Task brief: Repeat each of the rows below verbatim, without changing a single character.

Information shown:

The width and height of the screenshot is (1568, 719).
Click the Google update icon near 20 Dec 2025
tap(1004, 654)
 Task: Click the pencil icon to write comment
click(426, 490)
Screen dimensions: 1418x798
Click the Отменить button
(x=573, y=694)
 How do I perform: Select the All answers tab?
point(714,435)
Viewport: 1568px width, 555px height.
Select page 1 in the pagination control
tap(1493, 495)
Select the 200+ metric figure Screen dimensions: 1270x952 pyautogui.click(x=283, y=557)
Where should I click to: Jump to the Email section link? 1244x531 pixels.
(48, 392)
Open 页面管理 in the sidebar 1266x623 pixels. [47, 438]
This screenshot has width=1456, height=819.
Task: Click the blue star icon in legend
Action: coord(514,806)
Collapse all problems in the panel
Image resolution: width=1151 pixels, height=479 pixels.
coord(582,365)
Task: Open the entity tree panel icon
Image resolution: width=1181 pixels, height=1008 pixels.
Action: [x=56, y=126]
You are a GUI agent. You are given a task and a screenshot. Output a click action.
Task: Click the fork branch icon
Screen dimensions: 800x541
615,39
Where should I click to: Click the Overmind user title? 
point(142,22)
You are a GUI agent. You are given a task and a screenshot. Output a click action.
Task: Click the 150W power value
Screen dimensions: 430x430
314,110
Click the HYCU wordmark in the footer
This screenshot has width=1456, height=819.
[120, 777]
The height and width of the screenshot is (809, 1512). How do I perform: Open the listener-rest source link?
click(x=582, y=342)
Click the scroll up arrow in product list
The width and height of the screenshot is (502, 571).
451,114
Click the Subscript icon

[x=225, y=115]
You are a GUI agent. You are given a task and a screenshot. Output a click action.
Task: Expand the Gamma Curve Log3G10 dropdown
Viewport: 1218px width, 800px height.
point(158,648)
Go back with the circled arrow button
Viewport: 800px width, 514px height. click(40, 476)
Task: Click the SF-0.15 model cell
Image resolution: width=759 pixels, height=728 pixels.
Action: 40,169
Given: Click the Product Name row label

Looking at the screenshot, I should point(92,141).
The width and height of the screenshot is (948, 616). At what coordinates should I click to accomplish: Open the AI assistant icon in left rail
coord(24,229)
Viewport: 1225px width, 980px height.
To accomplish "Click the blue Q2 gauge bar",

Final result:
The width and height of the screenshot is (1568, 719).
Click the Google update icon near 20 Dec 2025
tap(1004, 654)
 Task: Click the pencil icon to write comment
click(426, 490)
Screen dimensions: 1418x798
Click the Отменить button
(x=573, y=694)
 How do I perform: Select the All answers tab?
point(714,435)
Viewport: 1568px width, 555px height.
Select page 1 in the pagination control
tap(1493, 495)
Select the 200+ metric figure Screen dimensions: 1270x952 pyautogui.click(x=283, y=557)
Where should I click to: Jump to the Email section link? 1244x531 pixels.
(48, 392)
Open 页面管理 in the sidebar 1266x623 pixels. [47, 438]
This screenshot has width=1456, height=819.
Task: Click the blue star icon in legend
Action: coord(514,806)
Collapse all problems in the panel
Image resolution: width=1151 pixels, height=479 pixels.
coord(582,365)
Task: Open the entity tree panel icon
Image resolution: width=1181 pixels, height=1008 pixels.
Action: [x=56, y=126]
You are a GUI agent. You are given a task and a screenshot. Output a click action.
Task: Click the fork branch icon
Screen dimensions: 800x541
615,39
Where should I click to: Click the Overmind user title? 
point(142,22)
You are a GUI agent. You are given a task and a screenshot. Output a click action.
Task: Click the 150W power value
Screen dimensions: 430x430
314,110
Click the HYCU wordmark in the footer
This screenshot has width=1456, height=819.
[120, 777]
The height and width of the screenshot is (809, 1512). How do I perform: Open the listener-rest source link?
click(x=582, y=342)
Click the scroll up arrow in product list
The width and height of the screenshot is (502, 571).
451,114
Click the Subscript icon

[x=225, y=115]
You are a GUI agent. You are given a task and a screenshot. Output a click action.
Task: Expand the Gamma Curve Log3G10 dropdown
Viewport: 1218px width, 800px height.
point(158,648)
Go back with the circled arrow button
Viewport: 800px width, 514px height. click(40, 476)
Task: Click the SF-0.15 model cell
Image resolution: width=759 pixels, height=728 pixels.
Action: 40,169
Given: Click the Product Name row label

Looking at the screenshot, I should point(92,141).
The width and height of the screenshot is (948, 616). At what coordinates should I click to accomplish: Open the AI assistant icon in left rail
coord(24,229)
Viewport: 1225px width, 980px height.
To accomplish "Click the blue Q2 gauge bar",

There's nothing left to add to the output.